Precisely the same thing happened with my pedigree Shropshire sheep; environment altered their character and produced a different type—bone, wool, and size all increased. The wool was coarser and darker in colour; they were good, useful, hardy stock, but could not compete in quality with the pedigree sheep bred in their own county. No pedigree Shropshire breeder will, as a rule, buy rams bred outside his own district, for fear of introducing coarseness and an alteration of the established exhibition type.
An amusing incident happened at Mr. Graham’s sale at Yardley near Birmingham, at which I was present. Mr. Graham had a reputation as a Shropshire sheep-breeder; though not actually farming in the county, his land was not unsuitable, and, on one occasion, I believe, he won the first prize for a shearling ram at the show of the Royal Agricultural Society of England.
I noticed a very non-agricultural individual in a top hat, who tried to get into conversation with me and who succeeded in getting a luncheon ticket gratis. These sale luncheons were at the time very bountiful spreads, including plenty of champagne, and the man under my observation made a very hearty meal. Short speeches and toasts always follow, but an adjournment is quickly made to the sale tent, before the evaporation of the effects of the hospitality. It is the custom for a glove to be passed round to collect subscriptions for the shepherd, during the progress of the sale, and on this occasion two young fellows undertook the duty of collectors. The man, who had done himself so well at Mr. Graham’s expense, was evidently not buying or even making bids, and to each of the collectors he said he had already contributed to the other. Being suspicious they compared notes, and found that he had made the same excuse to both. Such meanness after the hospitality he had received was intolerable; shouting, “He’s a Welsher,” they lifted him bodily, protesting and struggling, rushed him out of the tent into a neighbouring field, and cast him into a dirty pond covered with green and slimy duckweed! A miserable object he scrambled out, for the pond was shallow, and took his dishevelled and bedraggled presence away as fast as he could limp along, amid the laughter and jeers of the crowd.

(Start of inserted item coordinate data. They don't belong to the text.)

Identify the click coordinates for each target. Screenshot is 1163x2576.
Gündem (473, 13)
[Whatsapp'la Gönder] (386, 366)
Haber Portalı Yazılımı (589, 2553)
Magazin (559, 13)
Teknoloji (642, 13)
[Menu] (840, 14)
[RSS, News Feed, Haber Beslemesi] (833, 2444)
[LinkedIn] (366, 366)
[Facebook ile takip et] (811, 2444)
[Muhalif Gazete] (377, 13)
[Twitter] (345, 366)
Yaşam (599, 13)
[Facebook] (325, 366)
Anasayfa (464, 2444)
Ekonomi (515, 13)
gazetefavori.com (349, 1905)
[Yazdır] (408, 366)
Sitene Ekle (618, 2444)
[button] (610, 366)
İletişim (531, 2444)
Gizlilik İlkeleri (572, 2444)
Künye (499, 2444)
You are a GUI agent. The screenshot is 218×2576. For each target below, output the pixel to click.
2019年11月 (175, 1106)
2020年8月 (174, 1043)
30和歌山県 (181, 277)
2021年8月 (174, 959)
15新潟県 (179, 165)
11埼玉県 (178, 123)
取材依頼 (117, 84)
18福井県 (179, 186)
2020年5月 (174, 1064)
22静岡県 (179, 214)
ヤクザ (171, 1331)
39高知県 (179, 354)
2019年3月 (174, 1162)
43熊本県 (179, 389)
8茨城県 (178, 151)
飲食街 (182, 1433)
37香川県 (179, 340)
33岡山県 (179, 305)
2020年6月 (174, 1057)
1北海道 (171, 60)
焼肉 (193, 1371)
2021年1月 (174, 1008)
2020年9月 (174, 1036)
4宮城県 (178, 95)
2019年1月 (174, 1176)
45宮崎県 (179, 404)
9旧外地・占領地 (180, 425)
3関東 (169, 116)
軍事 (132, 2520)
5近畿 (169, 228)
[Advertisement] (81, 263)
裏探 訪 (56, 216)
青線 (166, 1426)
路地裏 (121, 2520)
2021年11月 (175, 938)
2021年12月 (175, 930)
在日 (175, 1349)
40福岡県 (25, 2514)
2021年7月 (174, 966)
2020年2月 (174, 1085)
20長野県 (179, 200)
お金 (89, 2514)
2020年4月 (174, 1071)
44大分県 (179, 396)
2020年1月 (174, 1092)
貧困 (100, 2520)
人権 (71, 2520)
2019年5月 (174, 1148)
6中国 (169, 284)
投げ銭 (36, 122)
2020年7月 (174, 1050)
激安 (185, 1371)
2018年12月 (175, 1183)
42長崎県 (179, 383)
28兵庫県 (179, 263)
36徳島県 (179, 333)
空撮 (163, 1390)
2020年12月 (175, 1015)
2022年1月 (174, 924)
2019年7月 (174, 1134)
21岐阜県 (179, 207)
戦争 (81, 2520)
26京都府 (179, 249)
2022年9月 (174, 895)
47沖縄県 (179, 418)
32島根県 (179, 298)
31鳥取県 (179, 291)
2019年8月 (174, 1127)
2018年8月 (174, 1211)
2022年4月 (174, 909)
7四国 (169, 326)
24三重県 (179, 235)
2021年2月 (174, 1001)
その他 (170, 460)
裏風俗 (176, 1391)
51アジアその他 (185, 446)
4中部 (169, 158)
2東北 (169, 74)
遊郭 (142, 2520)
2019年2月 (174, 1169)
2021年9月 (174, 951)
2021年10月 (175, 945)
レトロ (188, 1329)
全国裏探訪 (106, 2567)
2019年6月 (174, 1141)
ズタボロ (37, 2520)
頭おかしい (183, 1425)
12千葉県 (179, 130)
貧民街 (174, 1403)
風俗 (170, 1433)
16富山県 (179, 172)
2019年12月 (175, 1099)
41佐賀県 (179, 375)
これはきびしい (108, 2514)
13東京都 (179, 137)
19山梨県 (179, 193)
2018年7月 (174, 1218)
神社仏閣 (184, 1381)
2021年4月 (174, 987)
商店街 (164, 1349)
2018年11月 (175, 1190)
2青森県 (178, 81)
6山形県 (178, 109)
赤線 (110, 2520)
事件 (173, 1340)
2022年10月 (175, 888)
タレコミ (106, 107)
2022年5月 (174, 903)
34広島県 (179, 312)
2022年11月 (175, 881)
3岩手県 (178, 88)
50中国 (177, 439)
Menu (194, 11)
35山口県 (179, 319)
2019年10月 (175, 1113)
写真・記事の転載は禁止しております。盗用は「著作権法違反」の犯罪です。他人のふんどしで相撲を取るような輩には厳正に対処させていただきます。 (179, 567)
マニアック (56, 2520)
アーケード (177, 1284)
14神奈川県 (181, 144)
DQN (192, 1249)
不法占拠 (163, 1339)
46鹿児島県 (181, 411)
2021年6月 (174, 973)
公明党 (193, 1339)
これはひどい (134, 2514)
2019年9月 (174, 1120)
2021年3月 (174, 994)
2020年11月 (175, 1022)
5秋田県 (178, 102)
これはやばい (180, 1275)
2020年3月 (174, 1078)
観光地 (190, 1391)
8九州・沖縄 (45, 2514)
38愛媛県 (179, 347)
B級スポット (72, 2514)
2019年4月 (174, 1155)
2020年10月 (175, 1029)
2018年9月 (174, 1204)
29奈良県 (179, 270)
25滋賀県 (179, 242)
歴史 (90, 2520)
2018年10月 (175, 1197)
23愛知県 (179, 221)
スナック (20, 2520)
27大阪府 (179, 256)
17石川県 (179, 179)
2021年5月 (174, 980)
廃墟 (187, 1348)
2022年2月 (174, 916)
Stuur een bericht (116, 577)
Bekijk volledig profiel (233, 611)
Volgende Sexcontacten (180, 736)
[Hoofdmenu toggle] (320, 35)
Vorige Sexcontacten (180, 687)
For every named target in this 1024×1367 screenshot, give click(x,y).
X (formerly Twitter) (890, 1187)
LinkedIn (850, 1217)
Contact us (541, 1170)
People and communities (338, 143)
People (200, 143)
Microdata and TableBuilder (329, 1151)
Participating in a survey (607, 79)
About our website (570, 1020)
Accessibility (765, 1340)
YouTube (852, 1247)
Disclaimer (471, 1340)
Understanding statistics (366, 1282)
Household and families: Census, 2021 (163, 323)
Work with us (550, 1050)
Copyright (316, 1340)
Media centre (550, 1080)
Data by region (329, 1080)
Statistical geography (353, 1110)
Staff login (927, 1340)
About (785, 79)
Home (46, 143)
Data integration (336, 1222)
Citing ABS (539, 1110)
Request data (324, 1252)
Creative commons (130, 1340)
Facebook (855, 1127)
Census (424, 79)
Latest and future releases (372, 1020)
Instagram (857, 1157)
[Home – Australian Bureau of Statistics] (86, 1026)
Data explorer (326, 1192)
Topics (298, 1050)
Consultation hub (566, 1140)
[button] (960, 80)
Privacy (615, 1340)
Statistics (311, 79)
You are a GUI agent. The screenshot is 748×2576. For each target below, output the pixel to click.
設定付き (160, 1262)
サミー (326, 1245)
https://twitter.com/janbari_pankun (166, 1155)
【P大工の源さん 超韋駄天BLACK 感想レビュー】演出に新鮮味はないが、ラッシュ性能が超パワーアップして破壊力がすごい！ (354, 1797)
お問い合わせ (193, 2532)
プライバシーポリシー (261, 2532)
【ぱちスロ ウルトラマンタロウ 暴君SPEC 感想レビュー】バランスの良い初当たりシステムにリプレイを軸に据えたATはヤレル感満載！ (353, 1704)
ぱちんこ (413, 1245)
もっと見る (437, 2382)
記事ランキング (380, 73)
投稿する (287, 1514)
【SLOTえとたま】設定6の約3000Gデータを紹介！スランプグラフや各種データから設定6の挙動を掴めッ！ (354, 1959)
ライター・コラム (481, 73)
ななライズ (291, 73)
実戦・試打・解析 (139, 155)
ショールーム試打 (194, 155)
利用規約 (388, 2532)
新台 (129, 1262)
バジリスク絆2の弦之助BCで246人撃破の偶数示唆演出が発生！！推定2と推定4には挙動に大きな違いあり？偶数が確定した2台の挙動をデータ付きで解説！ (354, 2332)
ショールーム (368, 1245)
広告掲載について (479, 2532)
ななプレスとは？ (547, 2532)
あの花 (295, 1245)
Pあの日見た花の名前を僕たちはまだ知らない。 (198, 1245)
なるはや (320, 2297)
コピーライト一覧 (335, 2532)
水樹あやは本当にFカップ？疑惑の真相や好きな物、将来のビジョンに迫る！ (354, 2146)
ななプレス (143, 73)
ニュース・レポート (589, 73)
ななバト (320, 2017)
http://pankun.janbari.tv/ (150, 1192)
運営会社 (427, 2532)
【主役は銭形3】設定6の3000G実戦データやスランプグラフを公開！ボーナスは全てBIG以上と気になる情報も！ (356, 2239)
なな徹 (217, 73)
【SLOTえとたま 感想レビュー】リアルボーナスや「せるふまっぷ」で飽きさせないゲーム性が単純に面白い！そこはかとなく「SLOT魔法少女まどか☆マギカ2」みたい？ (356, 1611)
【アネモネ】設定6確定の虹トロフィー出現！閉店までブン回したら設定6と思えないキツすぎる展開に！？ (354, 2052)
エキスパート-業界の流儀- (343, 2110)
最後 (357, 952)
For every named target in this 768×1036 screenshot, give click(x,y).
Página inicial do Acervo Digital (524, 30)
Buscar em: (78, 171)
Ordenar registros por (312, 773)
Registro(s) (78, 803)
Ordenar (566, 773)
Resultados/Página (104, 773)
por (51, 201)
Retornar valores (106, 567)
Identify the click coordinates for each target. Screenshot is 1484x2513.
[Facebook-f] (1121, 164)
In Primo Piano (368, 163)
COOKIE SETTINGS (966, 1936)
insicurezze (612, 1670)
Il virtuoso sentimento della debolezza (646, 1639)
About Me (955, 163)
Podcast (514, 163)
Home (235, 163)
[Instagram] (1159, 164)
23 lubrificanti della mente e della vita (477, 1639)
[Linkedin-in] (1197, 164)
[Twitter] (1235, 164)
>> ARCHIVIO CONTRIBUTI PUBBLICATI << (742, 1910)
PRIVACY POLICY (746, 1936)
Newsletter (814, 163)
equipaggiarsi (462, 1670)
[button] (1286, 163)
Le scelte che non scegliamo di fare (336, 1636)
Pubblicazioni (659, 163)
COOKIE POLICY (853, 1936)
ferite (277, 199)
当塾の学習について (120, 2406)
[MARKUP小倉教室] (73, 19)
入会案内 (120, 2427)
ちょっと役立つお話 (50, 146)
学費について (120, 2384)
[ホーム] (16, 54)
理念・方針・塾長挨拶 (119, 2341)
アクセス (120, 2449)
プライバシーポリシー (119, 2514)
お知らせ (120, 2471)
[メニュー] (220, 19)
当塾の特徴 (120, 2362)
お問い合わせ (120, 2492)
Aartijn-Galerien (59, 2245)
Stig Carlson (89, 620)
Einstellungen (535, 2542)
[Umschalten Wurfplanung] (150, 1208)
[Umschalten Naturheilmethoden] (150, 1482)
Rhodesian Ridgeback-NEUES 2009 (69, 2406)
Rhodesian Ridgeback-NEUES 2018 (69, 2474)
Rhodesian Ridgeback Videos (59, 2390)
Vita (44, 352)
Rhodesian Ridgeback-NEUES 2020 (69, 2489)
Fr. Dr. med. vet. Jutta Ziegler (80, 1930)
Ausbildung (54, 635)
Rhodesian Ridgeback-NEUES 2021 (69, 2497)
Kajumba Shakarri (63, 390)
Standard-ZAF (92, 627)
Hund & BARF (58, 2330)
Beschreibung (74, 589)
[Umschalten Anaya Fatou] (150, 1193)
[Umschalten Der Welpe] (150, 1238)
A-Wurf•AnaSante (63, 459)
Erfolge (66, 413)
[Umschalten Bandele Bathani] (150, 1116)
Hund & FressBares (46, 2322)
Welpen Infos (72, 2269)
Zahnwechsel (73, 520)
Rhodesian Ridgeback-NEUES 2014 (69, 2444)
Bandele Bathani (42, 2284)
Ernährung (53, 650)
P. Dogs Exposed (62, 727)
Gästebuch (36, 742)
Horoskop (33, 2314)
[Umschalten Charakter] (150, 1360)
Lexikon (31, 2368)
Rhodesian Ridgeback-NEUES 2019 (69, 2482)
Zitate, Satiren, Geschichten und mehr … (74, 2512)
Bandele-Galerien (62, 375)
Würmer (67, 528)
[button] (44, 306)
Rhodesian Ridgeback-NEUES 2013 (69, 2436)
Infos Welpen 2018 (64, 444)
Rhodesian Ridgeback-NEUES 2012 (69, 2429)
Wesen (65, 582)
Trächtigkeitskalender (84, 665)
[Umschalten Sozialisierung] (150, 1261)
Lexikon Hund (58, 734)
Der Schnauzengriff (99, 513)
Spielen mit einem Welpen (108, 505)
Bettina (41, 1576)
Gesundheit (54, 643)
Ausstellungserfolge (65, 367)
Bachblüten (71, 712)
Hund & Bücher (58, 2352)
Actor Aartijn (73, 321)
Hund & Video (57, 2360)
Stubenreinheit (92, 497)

The Hampshire Down ram sales in the palmy days of farming were organized upon the same scale of liberality, and while the sale was proceeding steam was kept up by handing round boxes of sixpenny cigars, and brandy and water in buckets. It is, of course, good policy to keep a company of buyers in good humour, but I think it has long since been recognized that hospitality was carried a little too far in those times of prosperity, and, in these degenerate if more business-like days, extravagance is much less evident, though there is a hearty welcome and abundance for all.